- **EXERCISE MATERIALS**
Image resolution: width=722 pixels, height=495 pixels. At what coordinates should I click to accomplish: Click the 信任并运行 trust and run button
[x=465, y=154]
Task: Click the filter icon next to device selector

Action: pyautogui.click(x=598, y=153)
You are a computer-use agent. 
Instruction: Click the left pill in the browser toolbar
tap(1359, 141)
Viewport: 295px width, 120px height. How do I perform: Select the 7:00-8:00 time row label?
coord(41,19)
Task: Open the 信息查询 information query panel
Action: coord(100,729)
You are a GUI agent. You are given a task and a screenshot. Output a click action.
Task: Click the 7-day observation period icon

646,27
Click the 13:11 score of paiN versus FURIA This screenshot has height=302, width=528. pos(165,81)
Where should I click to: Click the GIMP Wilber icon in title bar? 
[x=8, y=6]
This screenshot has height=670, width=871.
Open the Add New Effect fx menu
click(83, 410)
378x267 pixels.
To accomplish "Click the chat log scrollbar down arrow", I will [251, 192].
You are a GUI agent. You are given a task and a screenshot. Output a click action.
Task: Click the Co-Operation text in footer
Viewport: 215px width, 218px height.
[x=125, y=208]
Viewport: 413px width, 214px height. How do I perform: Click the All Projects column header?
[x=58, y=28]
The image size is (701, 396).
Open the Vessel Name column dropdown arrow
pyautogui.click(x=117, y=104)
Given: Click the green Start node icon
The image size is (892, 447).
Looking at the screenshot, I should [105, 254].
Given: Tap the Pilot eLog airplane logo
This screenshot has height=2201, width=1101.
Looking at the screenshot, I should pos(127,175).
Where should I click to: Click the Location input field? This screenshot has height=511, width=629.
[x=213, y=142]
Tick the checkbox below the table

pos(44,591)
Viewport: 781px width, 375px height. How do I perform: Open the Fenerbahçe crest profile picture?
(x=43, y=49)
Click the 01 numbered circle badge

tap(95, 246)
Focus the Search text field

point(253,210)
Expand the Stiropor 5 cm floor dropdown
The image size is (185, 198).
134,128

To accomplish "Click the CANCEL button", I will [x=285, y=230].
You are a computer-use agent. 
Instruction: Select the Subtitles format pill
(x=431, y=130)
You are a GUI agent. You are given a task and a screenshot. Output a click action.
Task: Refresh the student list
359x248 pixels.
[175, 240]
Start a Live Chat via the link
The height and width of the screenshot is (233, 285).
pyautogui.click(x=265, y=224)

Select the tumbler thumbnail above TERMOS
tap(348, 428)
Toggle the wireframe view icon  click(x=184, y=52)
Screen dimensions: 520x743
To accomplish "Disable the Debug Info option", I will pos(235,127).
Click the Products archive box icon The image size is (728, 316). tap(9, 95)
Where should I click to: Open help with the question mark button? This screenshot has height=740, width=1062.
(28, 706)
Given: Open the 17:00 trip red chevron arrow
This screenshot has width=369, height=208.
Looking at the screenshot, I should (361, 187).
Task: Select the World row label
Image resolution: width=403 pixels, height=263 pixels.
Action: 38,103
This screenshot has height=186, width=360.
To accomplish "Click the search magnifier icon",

- **WHAT NEEDS TO BE DONE**
What is needed is an exact copy of all the data above.

- **RESPONSE**
Image resolution: width=722 pixels, height=495 pixels. At what coordinates should I click to accomplish: Click the 信任并运行 trust and run button
[x=465, y=154]
Task: Click the filter icon next to device selector

Action: pyautogui.click(x=598, y=153)
You are a computer-use agent. 
Instruction: Click the left pill in the browser toolbar
tap(1359, 141)
Viewport: 295px width, 120px height. How do I perform: Select the 7:00-8:00 time row label?
coord(41,19)
Task: Open the 信息查询 information query panel
Action: coord(100,729)
You are a GUI agent. You are given a task and a screenshot. Output a click action.
Task: Click the 7-day observation period icon

646,27
Click the 13:11 score of paiN versus FURIA This screenshot has height=302, width=528. pos(165,81)
Where should I click to: Click the GIMP Wilber icon in title bar? 
[x=8, y=6]
This screenshot has height=670, width=871.
Open the Add New Effect fx menu
click(83, 410)
378x267 pixels.
To accomplish "Click the chat log scrollbar down arrow", I will [251, 192].
You are a GUI agent. You are given a task and a screenshot. Output a click action.
Task: Click the Co-Operation text in footer
Viewport: 215px width, 218px height.
[x=125, y=208]
Viewport: 413px width, 214px height. How do I perform: Click the All Projects column header?
[x=58, y=28]
The image size is (701, 396).
Open the Vessel Name column dropdown arrow
pyautogui.click(x=117, y=104)
Given: Click the green Start node icon
The image size is (892, 447).
Looking at the screenshot, I should [105, 254].
Given: Tap the Pilot eLog airplane logo
This screenshot has height=2201, width=1101.
Looking at the screenshot, I should pos(127,175).
Where should I click to: Click the Location input field? This screenshot has height=511, width=629.
[x=213, y=142]
Tick the checkbox below the table

pos(44,591)
Viewport: 781px width, 375px height. How do I perform: Open the Fenerbahçe crest profile picture?
(x=43, y=49)
Click the 01 numbered circle badge

tap(95, 246)
Focus the Search text field

point(253,210)
Expand the Stiropor 5 cm floor dropdown
The image size is (185, 198).
134,128

To accomplish "Click the CANCEL button", I will [x=285, y=230].
You are a computer-use agent. 
Instruction: Select the Subtitles format pill
(x=431, y=130)
You are a GUI agent. You are given a task and a screenshot. Output a click action.
Task: Refresh the student list
359x248 pixels.
[175, 240]
Start a Live Chat via the link
The height and width of the screenshot is (233, 285).
pyautogui.click(x=265, y=224)

Select the tumbler thumbnail above TERMOS
tap(348, 428)
Toggle the wireframe view icon  click(x=184, y=52)
Screen dimensions: 520x743
To accomplish "Disable the Debug Info option", I will pos(235,127).
Click the Products archive box icon The image size is (728, 316). tap(9, 95)
Where should I click to: Open help with the question mark button? This screenshot has height=740, width=1062.
(28, 706)
Given: Open the 17:00 trip red chevron arrow
This screenshot has width=369, height=208.
Looking at the screenshot, I should (361, 187).
Task: Select the World row label
Image resolution: width=403 pixels, height=263 pixels.
Action: 38,103
This screenshot has height=186, width=360.
To accomplish "Click the search magnifier icon",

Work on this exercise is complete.